Records for this exercise: Begin

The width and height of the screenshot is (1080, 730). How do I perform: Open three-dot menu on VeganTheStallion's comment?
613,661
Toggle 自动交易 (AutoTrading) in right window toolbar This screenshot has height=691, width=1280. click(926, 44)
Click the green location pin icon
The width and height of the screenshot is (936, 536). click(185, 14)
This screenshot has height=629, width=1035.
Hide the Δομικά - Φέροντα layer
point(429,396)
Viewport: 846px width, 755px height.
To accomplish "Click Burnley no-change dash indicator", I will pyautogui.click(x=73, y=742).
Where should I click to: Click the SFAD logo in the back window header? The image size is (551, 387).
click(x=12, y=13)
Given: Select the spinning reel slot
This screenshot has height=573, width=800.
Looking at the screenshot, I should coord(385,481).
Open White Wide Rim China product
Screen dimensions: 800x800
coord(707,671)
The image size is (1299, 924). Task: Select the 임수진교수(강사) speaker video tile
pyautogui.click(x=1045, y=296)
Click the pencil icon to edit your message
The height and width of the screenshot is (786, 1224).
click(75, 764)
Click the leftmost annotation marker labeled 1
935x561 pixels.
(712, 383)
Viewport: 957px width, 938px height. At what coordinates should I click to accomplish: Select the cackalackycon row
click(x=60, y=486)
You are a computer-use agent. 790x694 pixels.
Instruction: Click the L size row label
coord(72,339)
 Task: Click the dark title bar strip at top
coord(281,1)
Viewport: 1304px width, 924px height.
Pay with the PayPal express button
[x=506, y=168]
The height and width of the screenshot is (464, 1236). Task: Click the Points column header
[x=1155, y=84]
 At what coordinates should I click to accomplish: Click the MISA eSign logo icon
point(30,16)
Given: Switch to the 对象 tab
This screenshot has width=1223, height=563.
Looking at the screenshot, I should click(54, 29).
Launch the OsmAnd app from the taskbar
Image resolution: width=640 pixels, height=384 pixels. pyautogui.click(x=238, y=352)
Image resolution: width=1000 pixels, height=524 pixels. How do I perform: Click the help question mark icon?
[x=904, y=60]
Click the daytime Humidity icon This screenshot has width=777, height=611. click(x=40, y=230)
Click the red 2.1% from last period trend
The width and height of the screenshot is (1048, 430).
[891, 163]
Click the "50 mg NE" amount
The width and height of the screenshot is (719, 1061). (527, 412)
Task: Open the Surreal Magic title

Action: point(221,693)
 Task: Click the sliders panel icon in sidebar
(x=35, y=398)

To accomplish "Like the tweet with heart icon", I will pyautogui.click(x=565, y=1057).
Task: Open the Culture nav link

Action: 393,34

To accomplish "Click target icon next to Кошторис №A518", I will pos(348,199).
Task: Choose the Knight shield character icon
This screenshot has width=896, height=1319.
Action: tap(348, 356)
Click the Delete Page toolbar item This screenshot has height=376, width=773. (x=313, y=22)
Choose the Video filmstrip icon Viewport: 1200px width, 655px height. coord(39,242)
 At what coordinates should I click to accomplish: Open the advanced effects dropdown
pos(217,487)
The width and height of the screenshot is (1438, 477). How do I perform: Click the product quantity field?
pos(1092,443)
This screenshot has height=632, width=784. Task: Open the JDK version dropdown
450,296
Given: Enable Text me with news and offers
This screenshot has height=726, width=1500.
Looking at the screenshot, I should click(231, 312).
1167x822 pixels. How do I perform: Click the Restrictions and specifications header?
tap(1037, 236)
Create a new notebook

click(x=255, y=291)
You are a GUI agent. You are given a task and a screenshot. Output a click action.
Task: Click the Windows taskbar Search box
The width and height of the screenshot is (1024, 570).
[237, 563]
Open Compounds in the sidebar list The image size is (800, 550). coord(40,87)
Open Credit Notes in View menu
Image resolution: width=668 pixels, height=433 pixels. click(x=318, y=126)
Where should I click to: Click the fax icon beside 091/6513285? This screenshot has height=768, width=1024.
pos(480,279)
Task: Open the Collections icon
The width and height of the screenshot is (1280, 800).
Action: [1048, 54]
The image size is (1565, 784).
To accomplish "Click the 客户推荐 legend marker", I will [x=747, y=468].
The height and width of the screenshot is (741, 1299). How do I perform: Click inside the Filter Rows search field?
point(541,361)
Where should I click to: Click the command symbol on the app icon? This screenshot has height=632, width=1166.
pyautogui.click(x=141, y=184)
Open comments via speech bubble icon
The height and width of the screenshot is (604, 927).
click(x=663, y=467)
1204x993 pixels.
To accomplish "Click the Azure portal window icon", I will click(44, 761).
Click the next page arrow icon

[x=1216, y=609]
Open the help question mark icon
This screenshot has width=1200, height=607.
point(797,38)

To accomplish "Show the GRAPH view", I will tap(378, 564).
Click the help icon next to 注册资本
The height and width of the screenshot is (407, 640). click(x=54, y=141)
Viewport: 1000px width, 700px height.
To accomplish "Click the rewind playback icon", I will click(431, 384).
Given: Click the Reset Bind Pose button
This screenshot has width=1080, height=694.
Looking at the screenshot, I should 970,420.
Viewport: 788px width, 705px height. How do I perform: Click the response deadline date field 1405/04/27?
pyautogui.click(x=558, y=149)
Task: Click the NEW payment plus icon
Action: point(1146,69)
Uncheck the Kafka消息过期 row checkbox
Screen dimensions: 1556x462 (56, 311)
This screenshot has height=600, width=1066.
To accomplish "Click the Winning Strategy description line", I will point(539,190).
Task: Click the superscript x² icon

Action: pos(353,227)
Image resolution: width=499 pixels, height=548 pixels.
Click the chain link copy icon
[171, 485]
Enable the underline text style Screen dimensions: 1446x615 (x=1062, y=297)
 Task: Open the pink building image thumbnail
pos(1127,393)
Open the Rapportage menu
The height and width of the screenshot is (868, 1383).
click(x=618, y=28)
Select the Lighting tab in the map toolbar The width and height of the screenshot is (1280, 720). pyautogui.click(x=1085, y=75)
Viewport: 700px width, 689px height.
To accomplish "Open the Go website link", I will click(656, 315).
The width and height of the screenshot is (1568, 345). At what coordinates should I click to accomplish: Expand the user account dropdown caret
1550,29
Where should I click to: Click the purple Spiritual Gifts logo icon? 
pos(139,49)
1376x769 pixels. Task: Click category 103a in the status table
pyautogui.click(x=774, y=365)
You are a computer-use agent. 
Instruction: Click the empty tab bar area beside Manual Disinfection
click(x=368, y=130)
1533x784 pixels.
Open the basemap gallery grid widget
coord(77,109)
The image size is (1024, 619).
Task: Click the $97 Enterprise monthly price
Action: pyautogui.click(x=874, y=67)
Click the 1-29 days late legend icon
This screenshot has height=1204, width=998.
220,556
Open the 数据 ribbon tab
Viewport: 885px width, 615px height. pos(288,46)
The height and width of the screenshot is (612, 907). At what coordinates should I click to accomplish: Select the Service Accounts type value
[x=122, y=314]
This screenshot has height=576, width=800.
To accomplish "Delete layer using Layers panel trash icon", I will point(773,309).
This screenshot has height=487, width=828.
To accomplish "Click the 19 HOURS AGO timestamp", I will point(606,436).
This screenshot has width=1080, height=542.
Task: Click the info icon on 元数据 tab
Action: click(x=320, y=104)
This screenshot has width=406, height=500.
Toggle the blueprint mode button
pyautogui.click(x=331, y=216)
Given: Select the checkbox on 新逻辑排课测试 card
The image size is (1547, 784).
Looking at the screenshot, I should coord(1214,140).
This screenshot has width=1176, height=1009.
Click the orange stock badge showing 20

Records for this exercise: End

_What you are asked to do_. Reproduce the data shown above exactly.

_Solution_.
The width and height of the screenshot is (1080, 730). How do I perform: Open three-dot menu on VeganTheStallion's comment?
613,661
Toggle 自动交易 (AutoTrading) in right window toolbar This screenshot has height=691, width=1280. click(926, 44)
Click the green location pin icon
The width and height of the screenshot is (936, 536). click(185, 14)
This screenshot has height=629, width=1035.
Hide the Δομικά - Φέροντα layer
point(429,396)
Viewport: 846px width, 755px height.
To accomplish "Click Burnley no-change dash indicator", I will pyautogui.click(x=73, y=742).
Where should I click to: Click the SFAD logo in the back window header? The image size is (551, 387).
click(x=12, y=13)
Given: Select the spinning reel slot
This screenshot has height=573, width=800.
Looking at the screenshot, I should coord(385,481).
Open White Wide Rim China product
Screen dimensions: 800x800
coord(707,671)
The image size is (1299, 924). Task: Select the 임수진교수(강사) speaker video tile
pyautogui.click(x=1045, y=296)
Click the pencil icon to edit your message
The height and width of the screenshot is (786, 1224).
click(75, 764)
Click the leftmost annotation marker labeled 1
935x561 pixels.
(712, 383)
Viewport: 957px width, 938px height. At what coordinates should I click to accomplish: Select the cackalackycon row
click(x=60, y=486)
You are a computer-use agent. 790x694 pixels.
Instruction: Click the L size row label
coord(72,339)
 Task: Click the dark title bar strip at top
coord(281,1)
Viewport: 1304px width, 924px height.
Pay with the PayPal express button
[x=506, y=168]
The height and width of the screenshot is (464, 1236). Task: Click the Points column header
[x=1155, y=84]
 At what coordinates should I click to accomplish: Click the MISA eSign logo icon
point(30,16)
Given: Switch to the 对象 tab
This screenshot has width=1223, height=563.
Looking at the screenshot, I should click(54, 29).
Launch the OsmAnd app from the taskbar
Image resolution: width=640 pixels, height=384 pixels. pyautogui.click(x=238, y=352)
Image resolution: width=1000 pixels, height=524 pixels. How do I perform: Click the help question mark icon?
[x=904, y=60]
Click the daytime Humidity icon This screenshot has width=777, height=611. click(x=40, y=230)
Click the red 2.1% from last period trend
The width and height of the screenshot is (1048, 430).
[891, 163]
Click the "50 mg NE" amount
The width and height of the screenshot is (719, 1061). (527, 412)
Task: Open the Surreal Magic title

Action: point(221,693)
 Task: Click the sliders panel icon in sidebar
(x=35, y=398)

To accomplish "Like the tweet with heart icon", I will pyautogui.click(x=565, y=1057).
Task: Open the Culture nav link

Action: 393,34

To accomplish "Click target icon next to Кошторис №A518", I will pos(348,199).
Task: Choose the Knight shield character icon
This screenshot has width=896, height=1319.
Action: tap(348, 356)
Click the Delete Page toolbar item This screenshot has height=376, width=773. (x=313, y=22)
Choose the Video filmstrip icon Viewport: 1200px width, 655px height. coord(39,242)
 At what coordinates should I click to accomplish: Open the advanced effects dropdown
pos(217,487)
The width and height of the screenshot is (1438, 477). How do I perform: Click the product quantity field?
pos(1092,443)
This screenshot has height=632, width=784. Task: Open the JDK version dropdown
450,296
Given: Enable Text me with news and offers
This screenshot has height=726, width=1500.
Looking at the screenshot, I should click(231, 312).
1167x822 pixels. How do I perform: Click the Restrictions and specifications header?
tap(1037, 236)
Create a new notebook

click(x=255, y=291)
You are a GUI agent. You are given a task and a screenshot. Output a click action.
Task: Click the Windows taskbar Search box
The width and height of the screenshot is (1024, 570).
[237, 563]
Open Compounds in the sidebar list The image size is (800, 550). coord(40,87)
Open Credit Notes in View menu
Image resolution: width=668 pixels, height=433 pixels. click(x=318, y=126)
Where should I click to: Click the fax icon beside 091/6513285? This screenshot has height=768, width=1024.
pos(480,279)
Task: Open the Collections icon
The width and height of the screenshot is (1280, 800).
Action: [1048, 54]
The image size is (1565, 784).
To accomplish "Click the 客户推荐 legend marker", I will [x=747, y=468].
The height and width of the screenshot is (741, 1299). How do I perform: Click inside the Filter Rows search field?
point(541,361)
Where should I click to: Click the command symbol on the app icon? This screenshot has height=632, width=1166.
pyautogui.click(x=141, y=184)
Open comments via speech bubble icon
The height and width of the screenshot is (604, 927).
click(x=663, y=467)
1204x993 pixels.
To accomplish "Click the Azure portal window icon", I will click(44, 761).
Click the next page arrow icon

[x=1216, y=609]
Open the help question mark icon
This screenshot has width=1200, height=607.
point(797,38)

To accomplish "Show the GRAPH view", I will tap(378, 564).
Click the help icon next to 注册资本
The height and width of the screenshot is (407, 640). click(x=54, y=141)
Viewport: 1000px width, 700px height.
To accomplish "Click the rewind playback icon", I will click(431, 384).
Given: Click the Reset Bind Pose button
This screenshot has width=1080, height=694.
Looking at the screenshot, I should 970,420.
Viewport: 788px width, 705px height. How do I perform: Click the response deadline date field 1405/04/27?
pyautogui.click(x=558, y=149)
Task: Click the NEW payment plus icon
Action: point(1146,69)
Uncheck the Kafka消息过期 row checkbox
Screen dimensions: 1556x462 (56, 311)
This screenshot has height=600, width=1066.
To accomplish "Click the Winning Strategy description line", I will point(539,190).
Task: Click the superscript x² icon

Action: pos(353,227)
Image resolution: width=499 pixels, height=548 pixels.
Click the chain link copy icon
[171, 485]
Enable the underline text style Screen dimensions: 1446x615 (x=1062, y=297)
 Task: Open the pink building image thumbnail
pos(1127,393)
Open the Rapportage menu
The height and width of the screenshot is (868, 1383).
click(x=618, y=28)
Select the Lighting tab in the map toolbar The width and height of the screenshot is (1280, 720). pyautogui.click(x=1085, y=75)
Viewport: 700px width, 689px height.
To accomplish "Open the Go website link", I will click(656, 315).
The width and height of the screenshot is (1568, 345). At what coordinates should I click to accomplish: Expand the user account dropdown caret
1550,29
Where should I click to: Click the purple Spiritual Gifts logo icon? 
pos(139,49)
1376x769 pixels. Task: Click category 103a in the status table
pyautogui.click(x=774, y=365)
You are a computer-use agent. 
Instruction: Click the empty tab bar area beside Manual Disinfection
click(x=368, y=130)
1533x784 pixels.
Open the basemap gallery grid widget
coord(77,109)
The image size is (1024, 619).
Task: Click the $97 Enterprise monthly price
Action: pyautogui.click(x=874, y=67)
Click the 1-29 days late legend icon
This screenshot has height=1204, width=998.
220,556
Open the 数据 ribbon tab
Viewport: 885px width, 615px height. pos(288,46)
The height and width of the screenshot is (612, 907). At what coordinates should I click to accomplish: Select the Service Accounts type value
[x=122, y=314]
This screenshot has height=576, width=800.
To accomplish "Delete layer using Layers panel trash icon", I will point(773,309).
This screenshot has height=487, width=828.
To accomplish "Click the 19 HOURS AGO timestamp", I will point(606,436).
This screenshot has width=1080, height=542.
Task: Click the info icon on 元数据 tab
Action: click(x=320, y=104)
This screenshot has width=406, height=500.
Toggle the blueprint mode button
pyautogui.click(x=331, y=216)
Given: Select the checkbox on 新逻辑排课测试 card
The image size is (1547, 784).
Looking at the screenshot, I should coord(1214,140).
This screenshot has width=1176, height=1009.
Click the orange stock badge showing 20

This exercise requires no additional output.